So who wins? Nobody, as far as I can tell. Not "truth" - all of this stuff is old news. Not justice - you can't tell me there aren't bigger problems that should be getting the tax dollars that this mess is soaking up. Maybe some grandstanding public officials, but that's about it.

Will Carroll over at Baseball Prospectus hints that at least a few of the names on the list are going to be recognizeable ones. We will then be subjected to endless hand-wringing on ESPN, in the print media, and on talk radio, all to no good end. I can see precious little good coming out of this, and a great deal that's bad.

Tuesday, December 26, 2006

11+0 = 11

The knives are out in Dallas. After yesterday's thumping at the hands of the Philadelphia Eagles, the usual suspect (Terrell Owens) and an unusual one (Terry Glenn) are doing some dynamite fishing, lobbing grenades over their shoulders in hopes of blowing the Big Tuna out of the water.

Owens griped about not getting the ball enough early (his two catches were in the first half), not being thrown the ball late, being thrown the ball late at the wrong time, and presumably having tiny square pieces of bread in the dressing room that the cold cuts in the pre-game spread won't fit on properly. Glenn, for his part, made a nonsensical ramble about how nobody on the offense is satisfied with the offense, even though they're the entire offense. To wit:

"I'm not alone. The whole offense is frustrated. They are looking around saying, 'Why can't we do anything when we have all these weapons?' "
Presumably, if the whole offense is frustrated because they're not being used, then Parcells needs to end his habit of playing "keep away" with the pigskin during Cowboys offensive possession, or something to that effect.

Owens didn't help his case by dropping another ball, something he's become notorious for this season. That, not Parcells or anything else, is what is finally hammering nails into Owens' career. All of the attitude and media hoo-haw and everything else could be tolerated as long as Owens performed on the field.
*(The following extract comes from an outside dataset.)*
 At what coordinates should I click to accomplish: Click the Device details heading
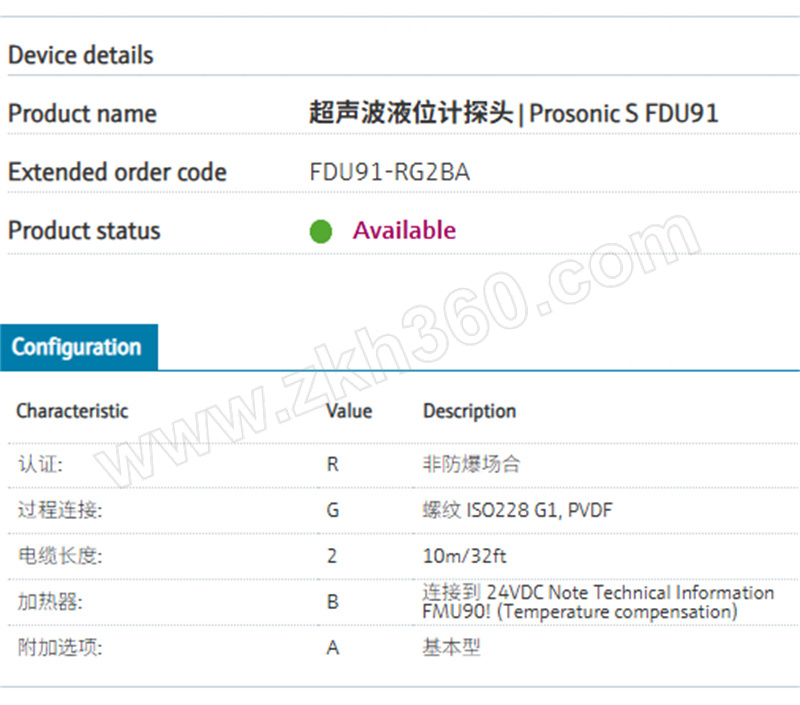click(81, 55)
Even the scraps with the coach, be it Reid or Pacells or the ghost of Pop Warner, could be tolerated because, hey, it's not the coach out there going deep for six, and if the guy's producing, what's the hassle?
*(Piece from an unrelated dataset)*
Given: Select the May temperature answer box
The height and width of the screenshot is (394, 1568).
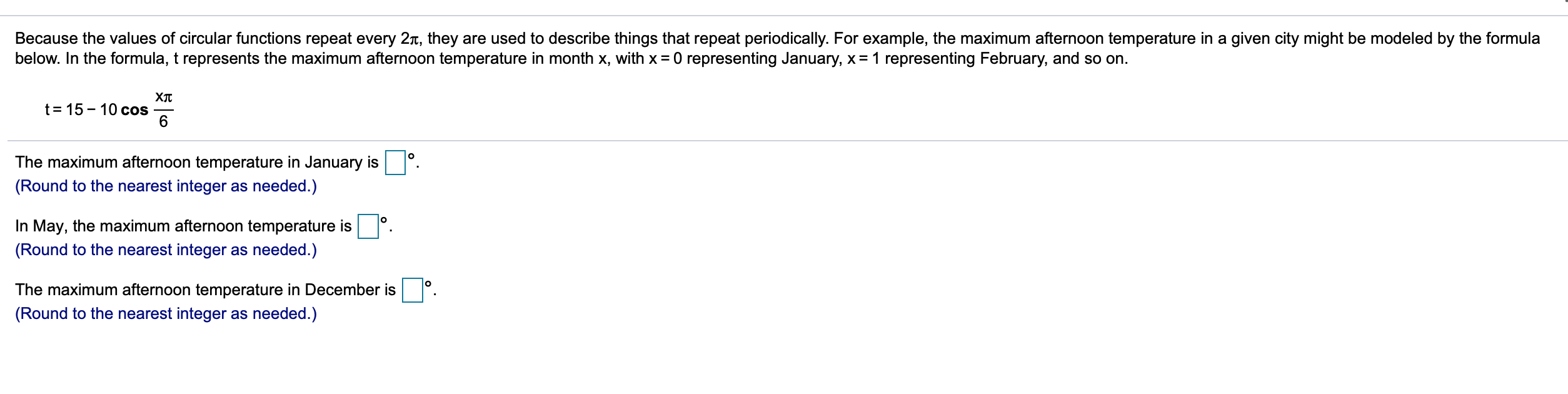Looking at the screenshot, I should pos(368,228).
Only he's not, and that lets the worm turn. Strike one was admitting he didn't try hard on every play, a cardinal sin to a fan base that wants to believe in the pure and unsullied work ethic of the guys wearing their team's uniforms. To fail is vaguely acceptable, to not try is heresy. And when that lack of effort is coupled with lack of results - with two-catch days and drops and tantrums and obsessive spotlight-seeking, well, that's when they start warming up the bus to throw you under. Sean Salisbury fired the first salvo last night, calling Owens "just another guy" and "not a superstar". There's going to be more where that came from, and when ESPN, the publicity machine that dumped buckets of kerosene onto every Owens-related fire it could find (How many times did we see those situps in his driveway?) is getting dismissive of him, it's clear that the Terrell Owens show has jumped the shark.

The Ghost of Football Future is waiting for Owens back at his place. It's going to show him a glimpse of a time when there are a lot fewer job offers, dollars, and media attention available. It's going to show him Dennis Rodman, and Mike Tyson, and John Rocker. Somehow, though, I don't think it's going to make a difference.

Sunday, December 24, 2006

"Watch Your Back, Tom"

It was interesting to watch Mark May politely put a shiv into the kidney of N.C. State athletic director Lee Fowler tonight on ESPN. Apparently Fowler had gone ballistic earlier in the year when May had made comments about then-coach Chuck 'The Chest" Amato's job security or lack thereof. Apparently Fowler had gone so far as to call May to yell at him and to reassure him that Chuck was his guy, he wasn't going anywhere, blah blah blah.


You could see May positively vibrating when his co-host tossed him a hanging curveball of a question about coaching changes, one that he could knock out of the park and into Fowler's metaphorical lap. To his credit, the former Hog did not actually get up on his desk and dance while shouting "Neener neener neener, Lee Fowler is a weiner", but you could tell - he really wanted to. Instead, he settled for warning new N.C. State coach Tom O'Brien to watch his back, and, between the lines, warning Fowler to watch his ass. One suspects that Mr. May didn't take kindly to being embarassed in front of his bosses earlier this year, and now that he's been vindicated, he's going to be on Fowler's case like David Morse's cop character on Dr. Gregory House.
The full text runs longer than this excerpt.